~e; electromagnetic duchamp

From brian carroll <human@electronetwork.org>
Date Sun, 27 Mar 2005 22:04:46 -0600



  i am not up-to-speed on all things duchamp, though
  Steve Lauf has referenced the local collection in
  Philadelphia, and he just referred to a discovery
  of images with electrical icons, and his thoughts
  and links to the images follow below, from the
  design-l.v2 list. i should mention that there is
  a link to a work about 'duchamp and electrons' in
  the newly rehabbed electronetwork.org website,
  its education/features/urls and other sections
  are being fixed up and hopefully simplified...

* Marcel Duchamp and Electrons — Linda Dalryple Henderson — Marcel 
Duchamp's The King and Queen Surrounded by Swift Nudes (1912) and the 
Invisible World of Electrons.
http://www.altx.com/ebr/w(ebr)/essays/henderson.html

  (also, i find these references at first, surprising,
  to see what is otherwise seemingly missed critical
  information, in retrospect. of the 1930s, there is
  another figure, le corbusier, whose work revolved
  around 'the machine' though under deeper analysis,
  yields much about electromagnetism, including of
  drawings of power distribution poles just as in
  this duchamp imagery, on the corner edges or the
  periphery of architectural conceptual drawings.

Element lookup records:

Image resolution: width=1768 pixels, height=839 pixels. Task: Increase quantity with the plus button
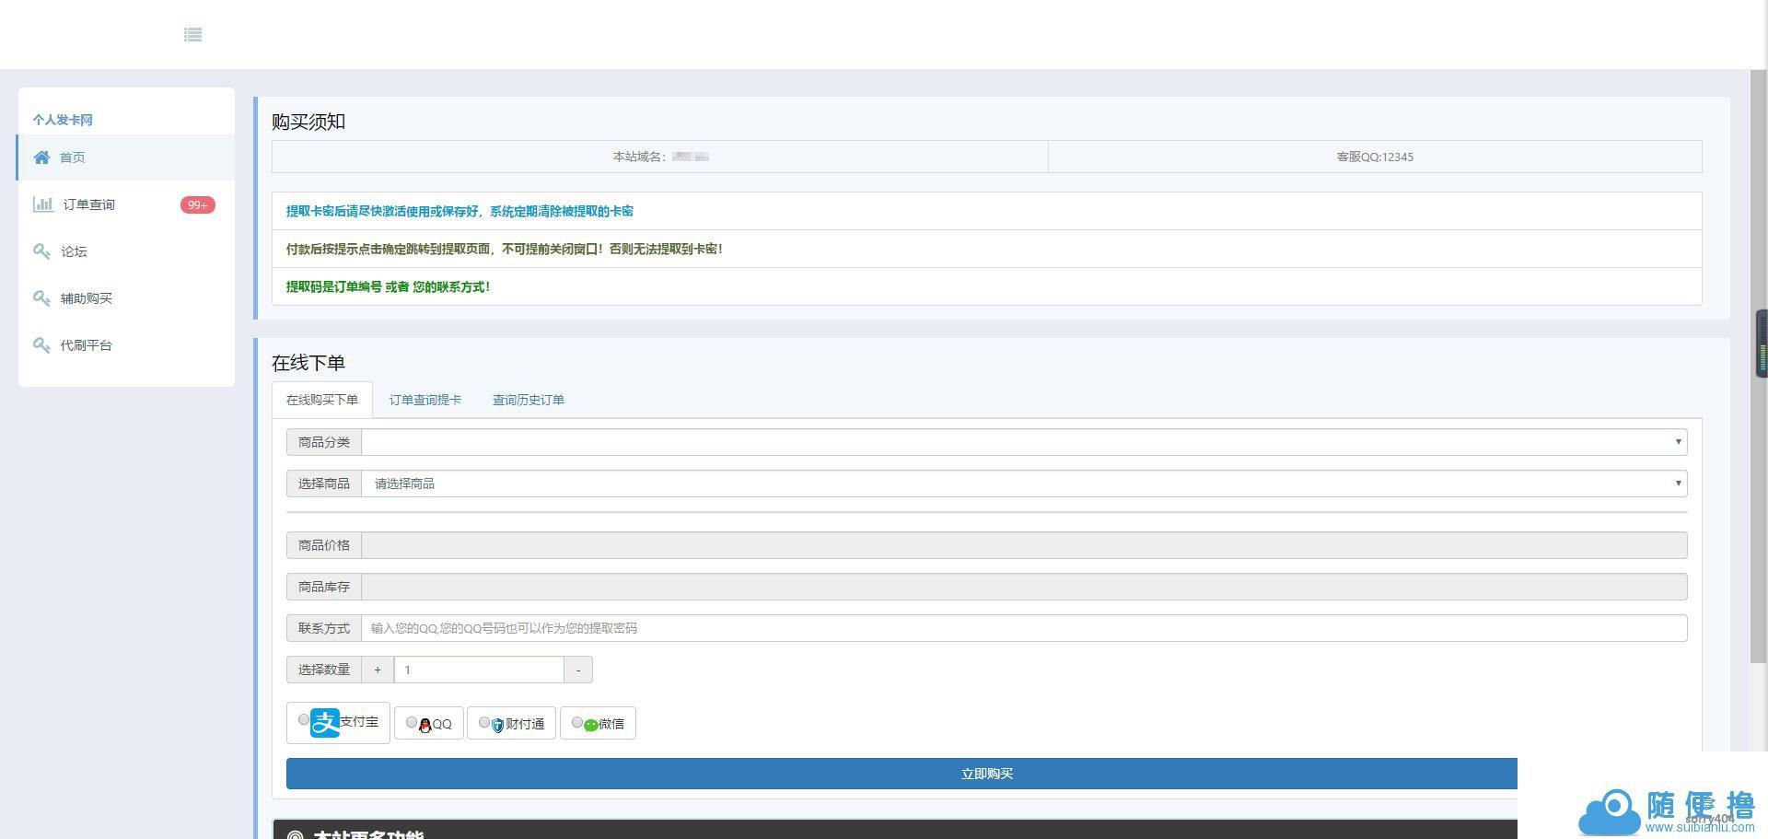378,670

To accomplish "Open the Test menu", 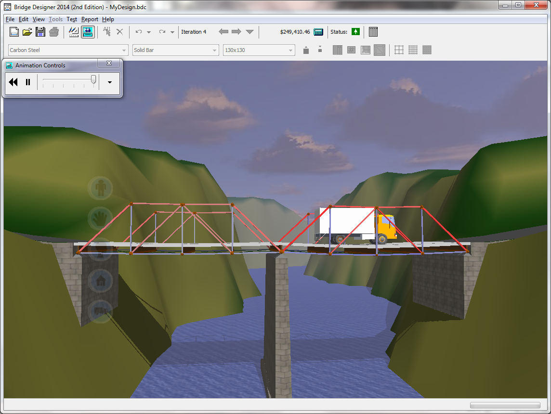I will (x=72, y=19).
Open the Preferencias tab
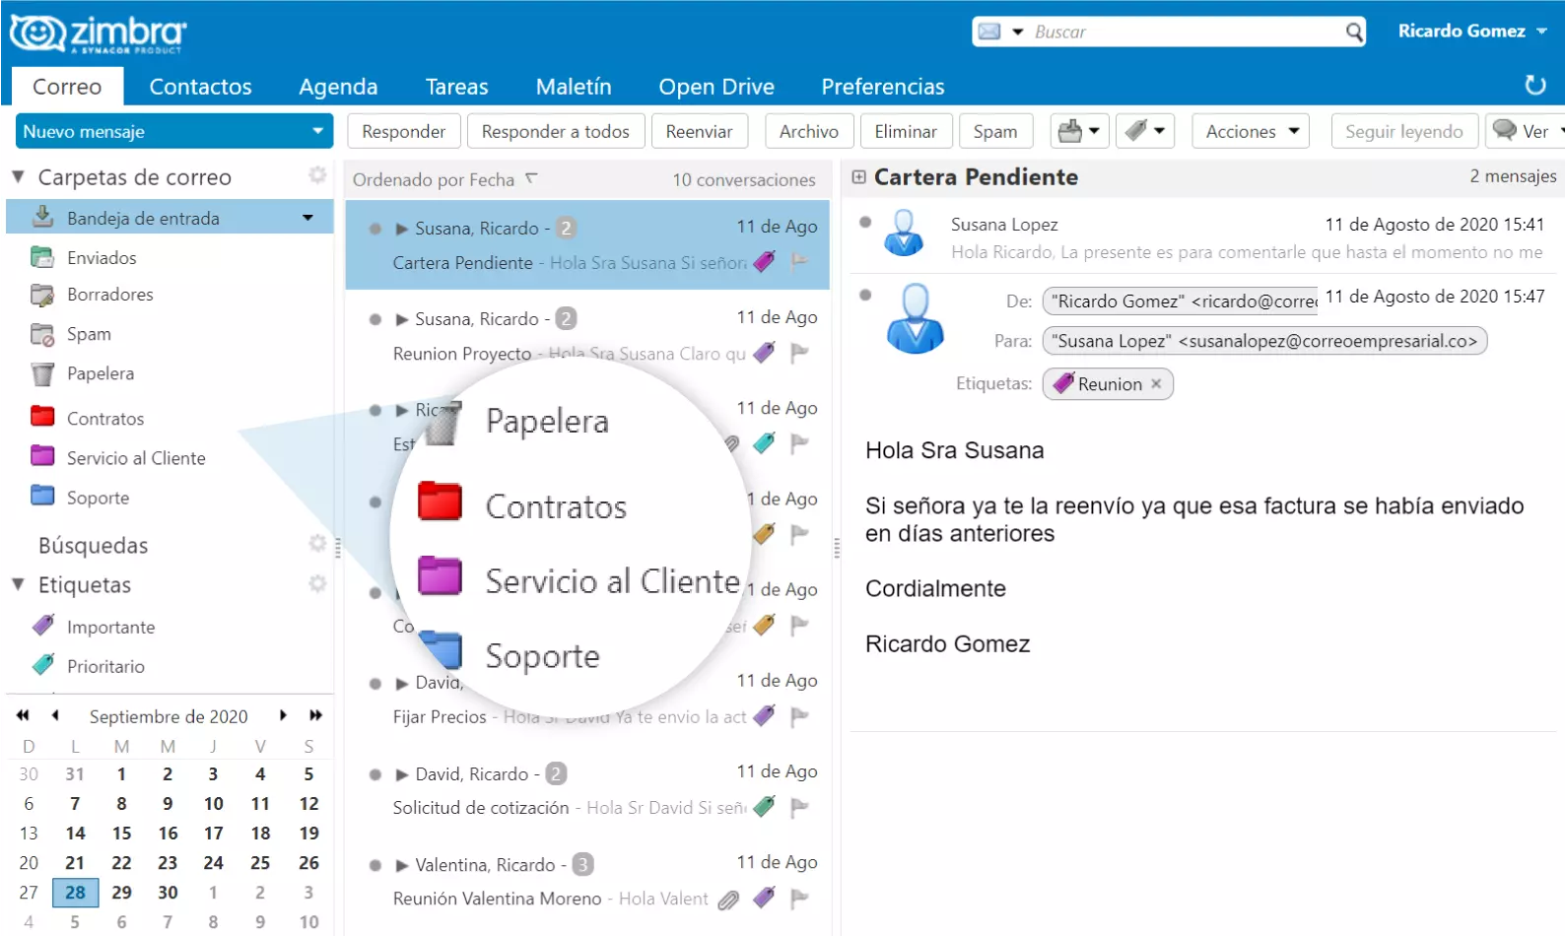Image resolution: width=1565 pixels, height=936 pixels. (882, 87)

> **Work to do**
a – Set down everything in the Duchamp post from "i am not up-to-speed" down to "and hopefully simplified...", word for word.
b – In the Duchamp post, which list did Steve Lauf's thoughts and image links come from?
These records have no connection to the Duchamp post.

> **Responses for each task**
a –
i am not up-to-speed on all things duchamp, though
  Steve Lauf has referenced the local collection in
  Philadelphia, and he just referred to a discovery
  of images with electrical icons, and his thoughts
  and links to the images follow below, from the
  design-l.v2 list. i should mention that there is
  a link to a work about 'duchamp and electrons' in
  the newly rehabbed electronetwork.org website,
  its education/features/urls and other sections
  are being fixed up and hopefully simplified...

b – The design-l.v2 list.